Ожидание ответа с горы, ожидание того малозаметного сдвига в истории, который позволит истине воссиять из среды того, что мы мыслим как «разви­тие», - этим живет моя работа сегодня, так же как и в начале моего пути.

В «Десяти неисторических афоризмах о каб­бале » Шолем развивает эту тему, находя (ироническое) утешение в том, что ситуация филолога по сути дела не отличается от ситуации самого каббалиста:

Филология мистической дисциплины, каковой является каббала, заклю­чает в себе нечто ироническое. Она занимается историей мистической тради­ции - тем туманным шлейфом, который обволакивает тело и пространство сущности. Конечно же, сама сущность источает этот туман; но различимо ли сквозь него для взора филолога хоть что-либо из истинной природы предмета, или же при проекции в историческое утрачивается вся его суть? Неопределен­ность в ответе на этот вопрос имманентна природе филологического вопрошания, и, таким образом, упования, питающие эту работу, неизбежно таят в се­бе некую иронию. Ко не заложен ли момент иронии уже в предмете самой кабба­лы, а не только в ее истории? Каббалист утверждает существование тради­ции, передающей истину из поколения в поколение. Ироничное утверждение, ведь истина, о которой идет речь, может быть чем угодно, но только не тем, что подлежит передане! Ее можно постичь, но нельзя передать. Если найдется в ней нечто, что можно передать, то это окажется как раз тем, в чем ее нет. Настоящая традиция остается скрытой; только распадающаяся традиция впадает в предметность и лишь в падении становится зримой во всем величии?

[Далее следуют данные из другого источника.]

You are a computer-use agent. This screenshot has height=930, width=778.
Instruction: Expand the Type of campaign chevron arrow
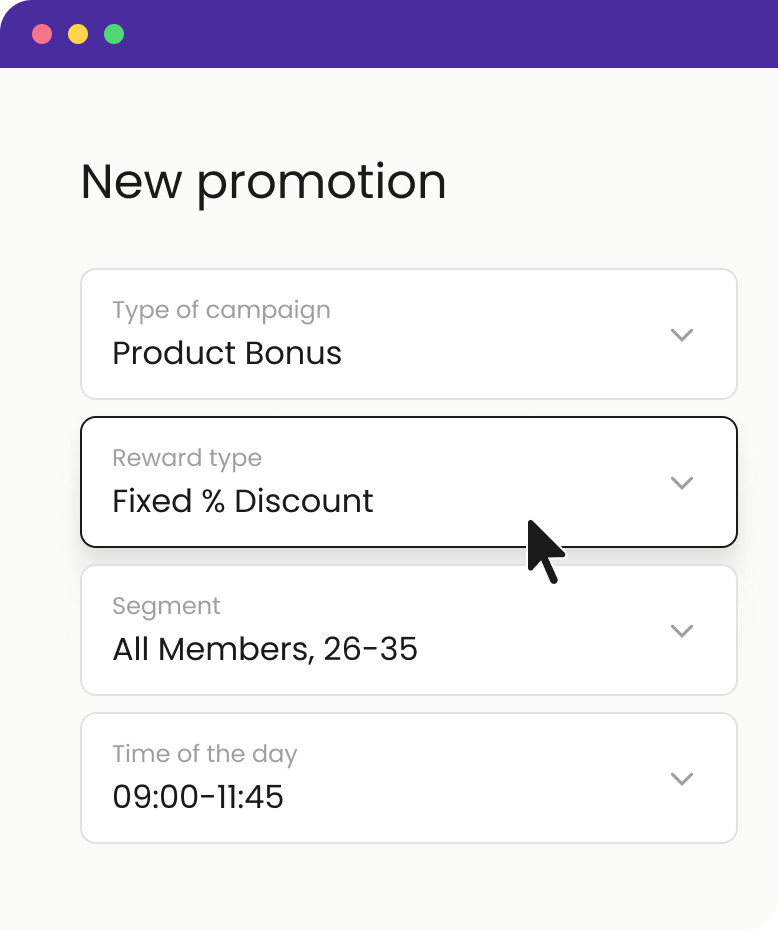[x=681, y=335]
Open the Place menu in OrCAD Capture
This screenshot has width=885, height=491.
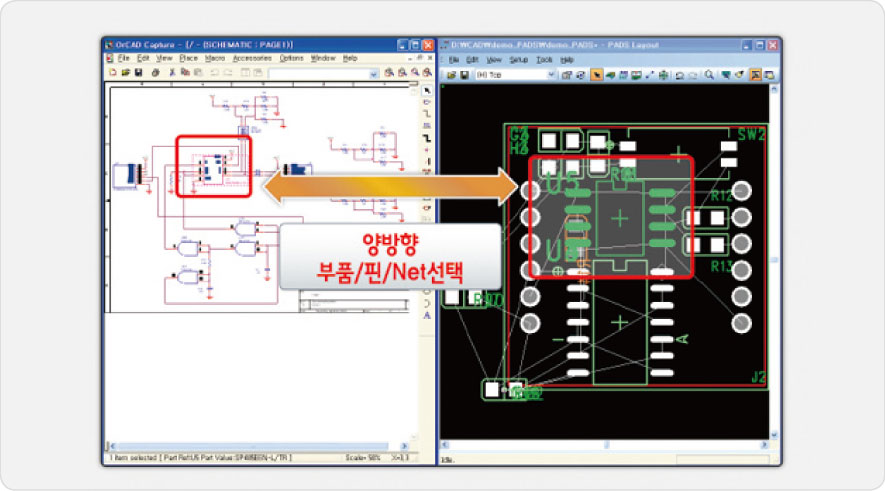(188, 59)
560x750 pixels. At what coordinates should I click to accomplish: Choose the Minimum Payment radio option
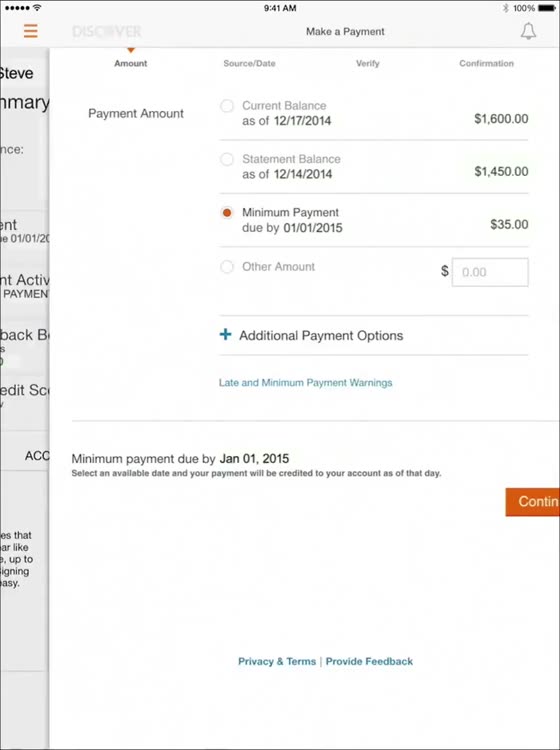click(x=227, y=212)
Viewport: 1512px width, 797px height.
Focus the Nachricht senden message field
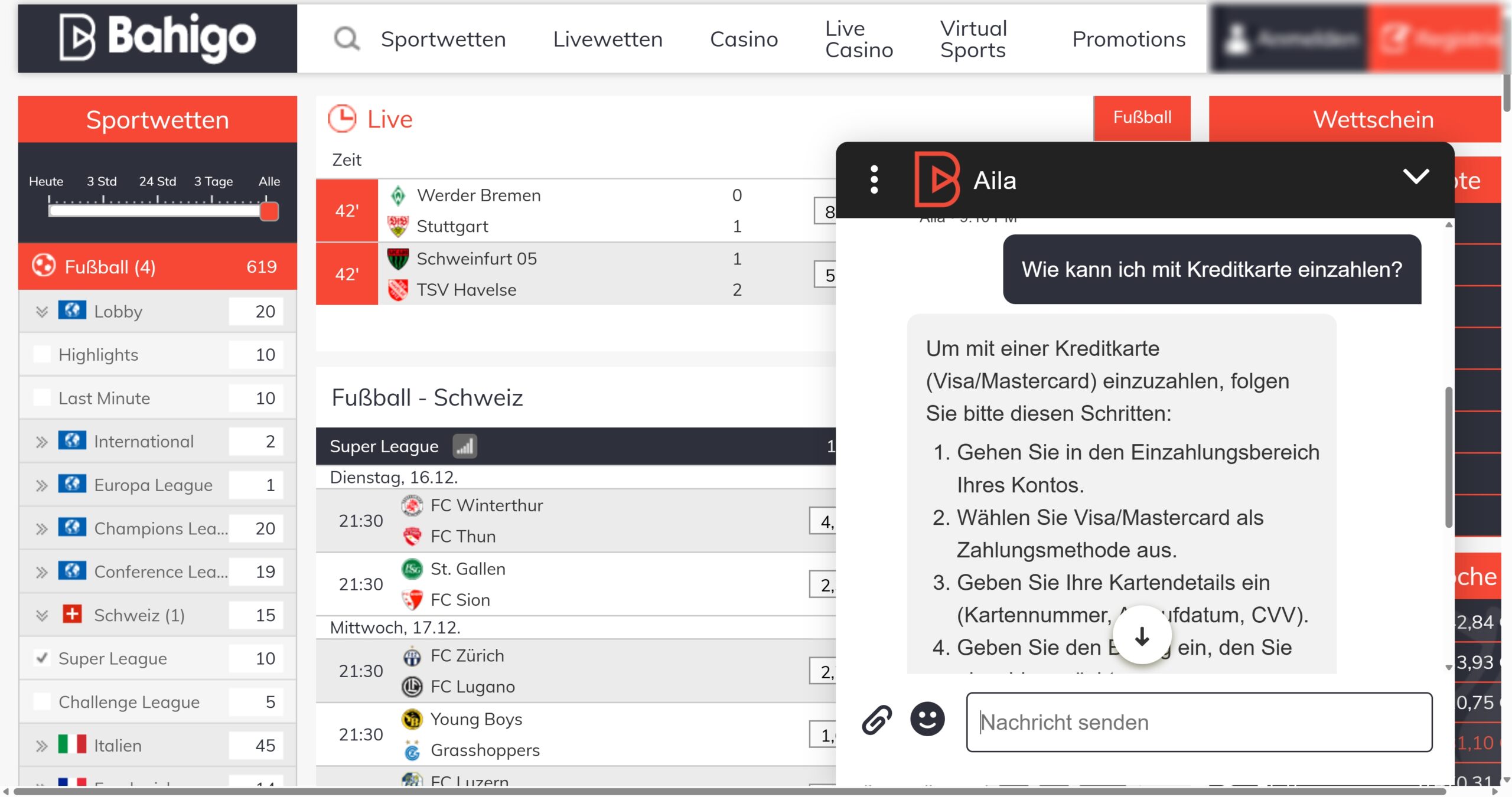point(1199,722)
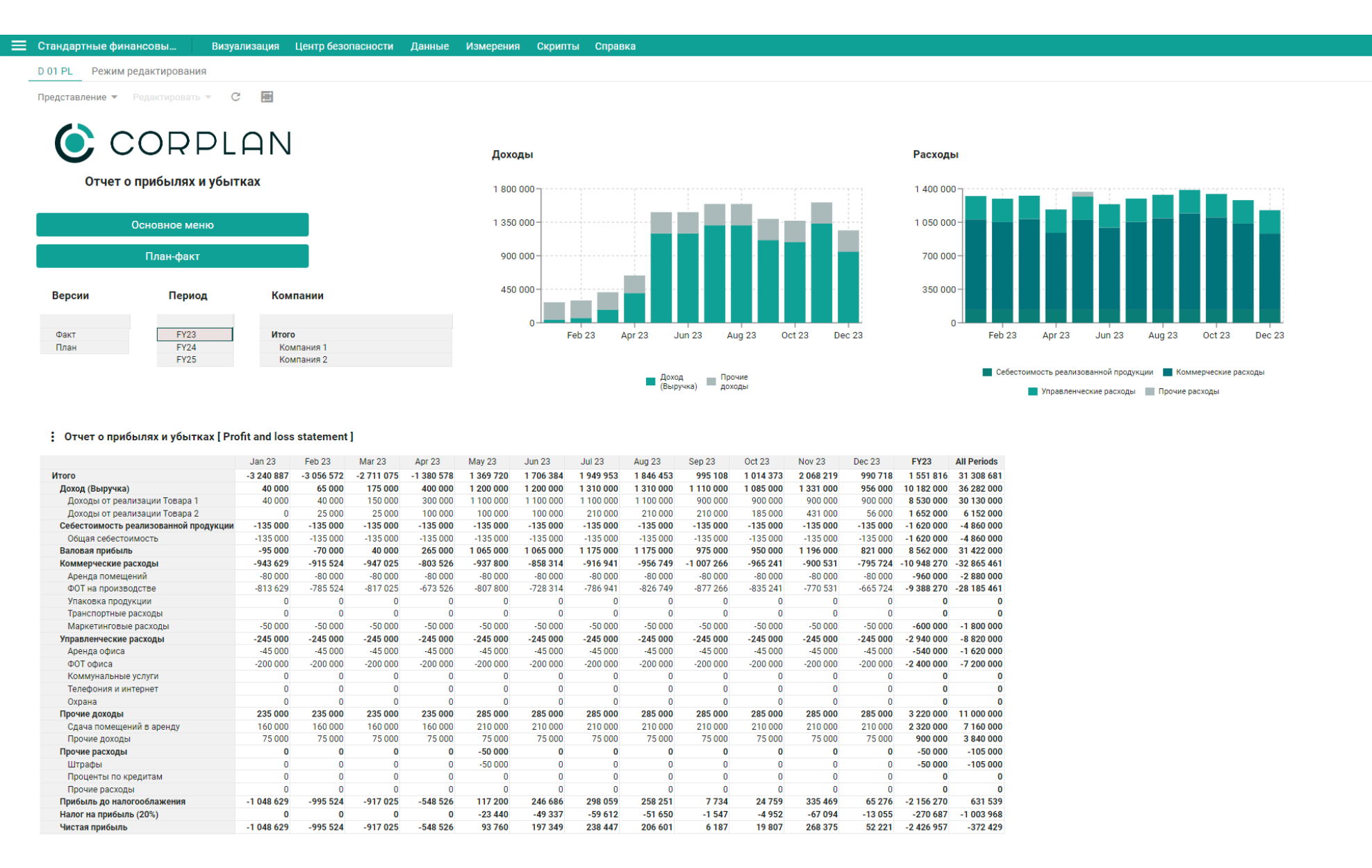1372x868 pixels.
Task: Toggle Управленческие расходы legend marker
Action: 1032,392
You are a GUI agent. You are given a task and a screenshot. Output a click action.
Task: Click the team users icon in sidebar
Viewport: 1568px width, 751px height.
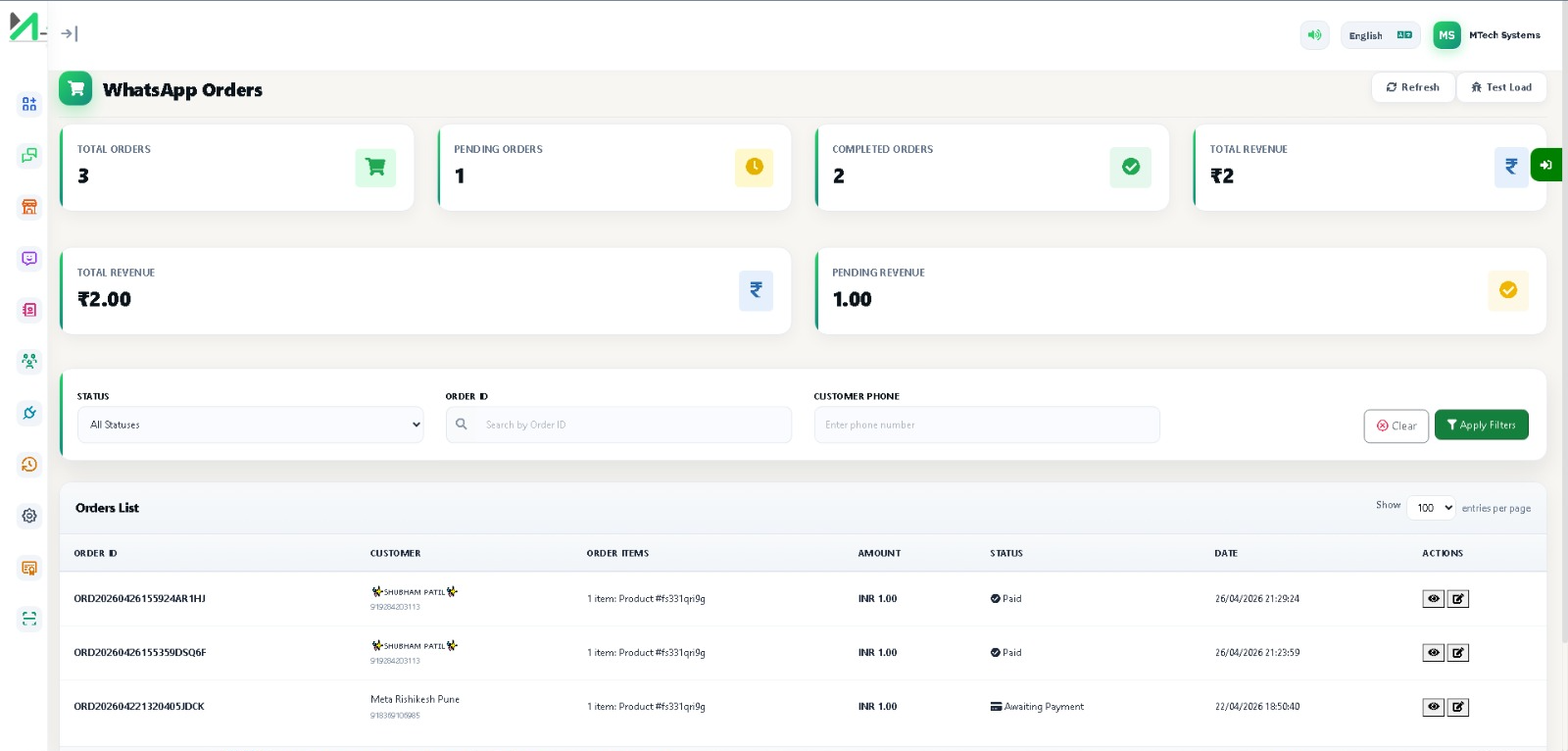click(29, 361)
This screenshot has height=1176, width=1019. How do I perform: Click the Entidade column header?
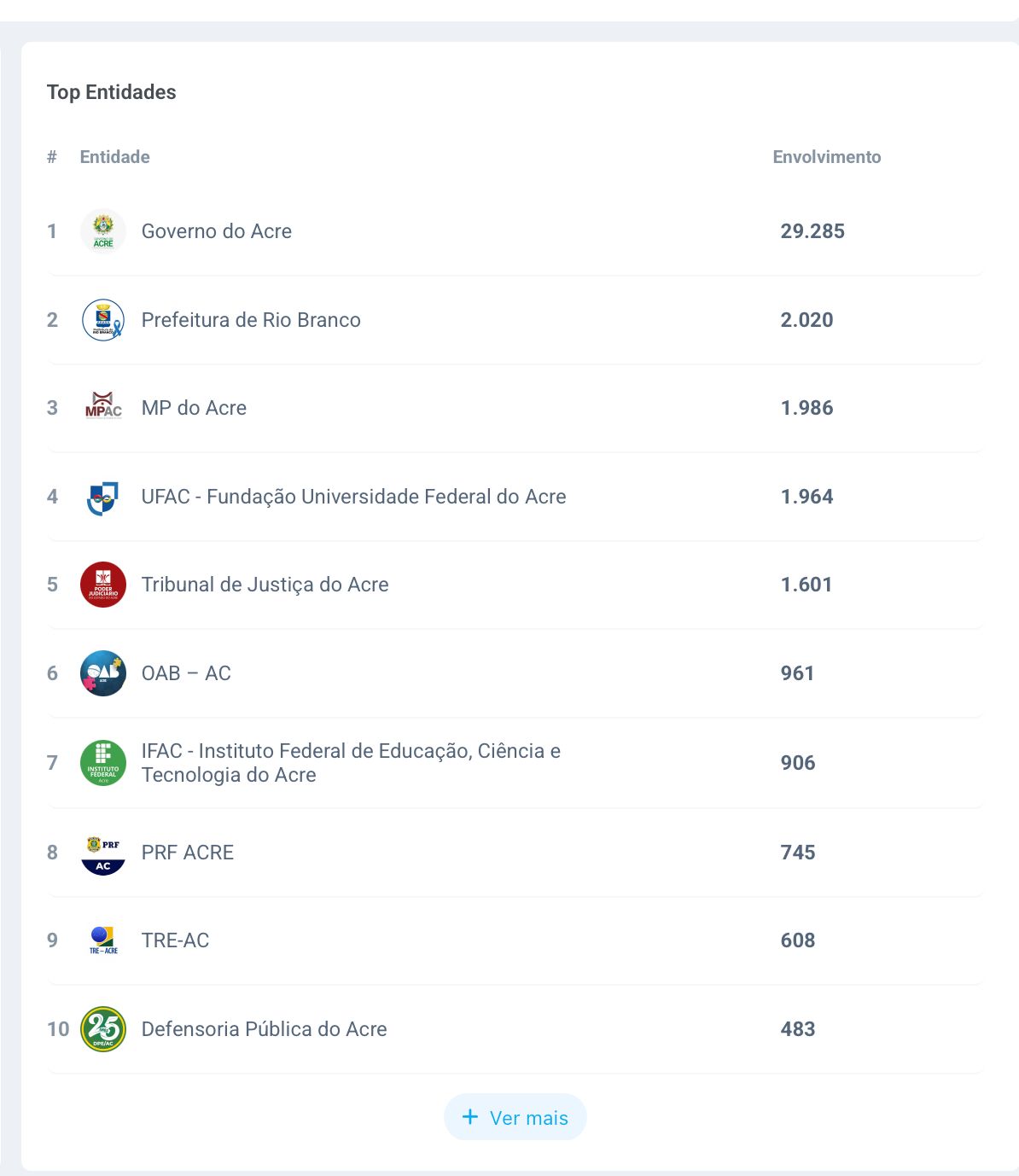(114, 157)
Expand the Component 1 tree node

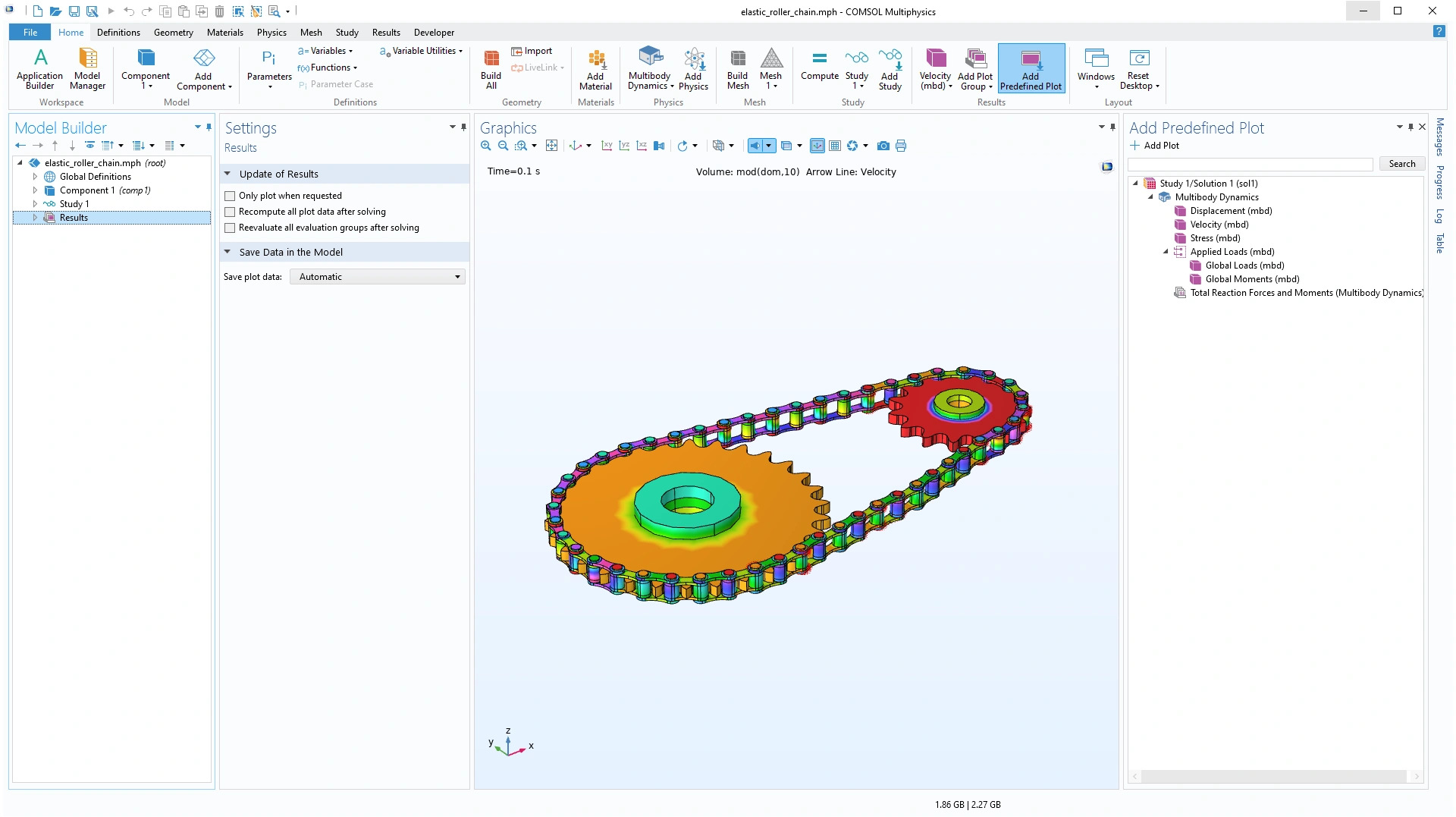click(35, 190)
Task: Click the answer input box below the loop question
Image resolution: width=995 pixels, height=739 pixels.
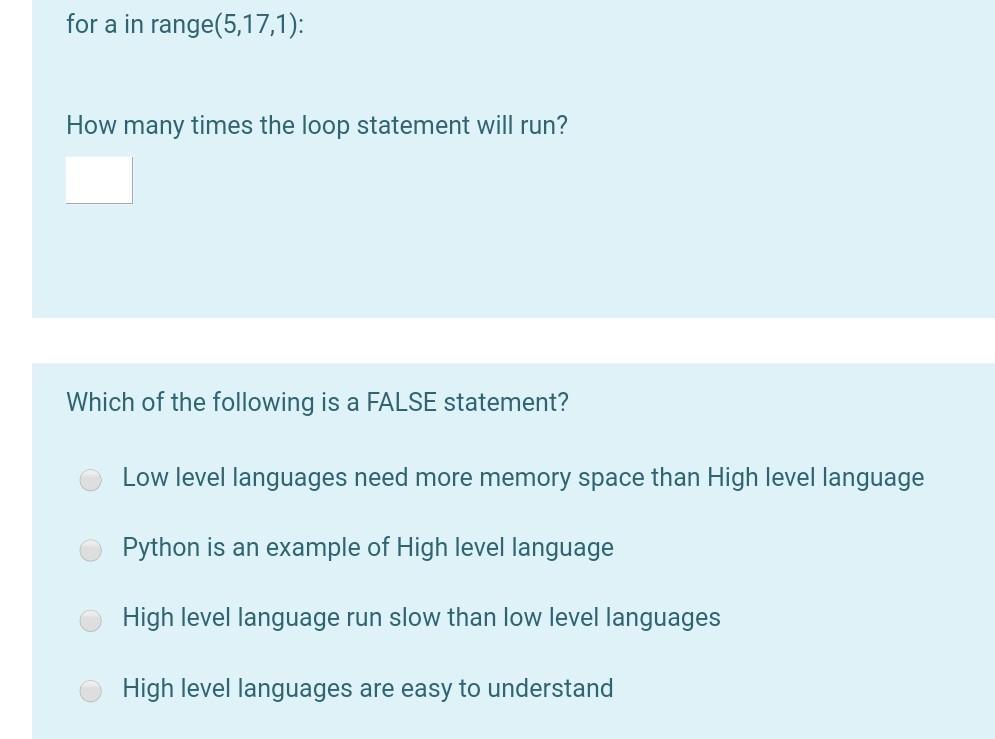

Мировоззрение и мироощущение Шолема сформировались под влиянием философии жизни; слово «жизнь» - одно из ключевых в его текстах. Он неоднократно подчеркивает, что его интересу­ет иудаизм как живой организм, причем мистика мыслится им как наибо­лее концентрированное выражение витальных энергий еврейства. Одна­ко изучение живого объекта совсем не обязательно само будет живым. Каким образом его филология может избежать участи, постигшей «на­уку о еврействе» XIX века, которая оказалась, по выражению Шолема, посмертным вскрытием или похоронным ритуалом Традиции? Разумеет­ся, речь идет не столько о филологии, сколько, в конечном счете, о ситу­ации человека в десакрализованном мире. Дано ли ему прикоснуться к жизни, остывшие следы которой он находит на страницах истории?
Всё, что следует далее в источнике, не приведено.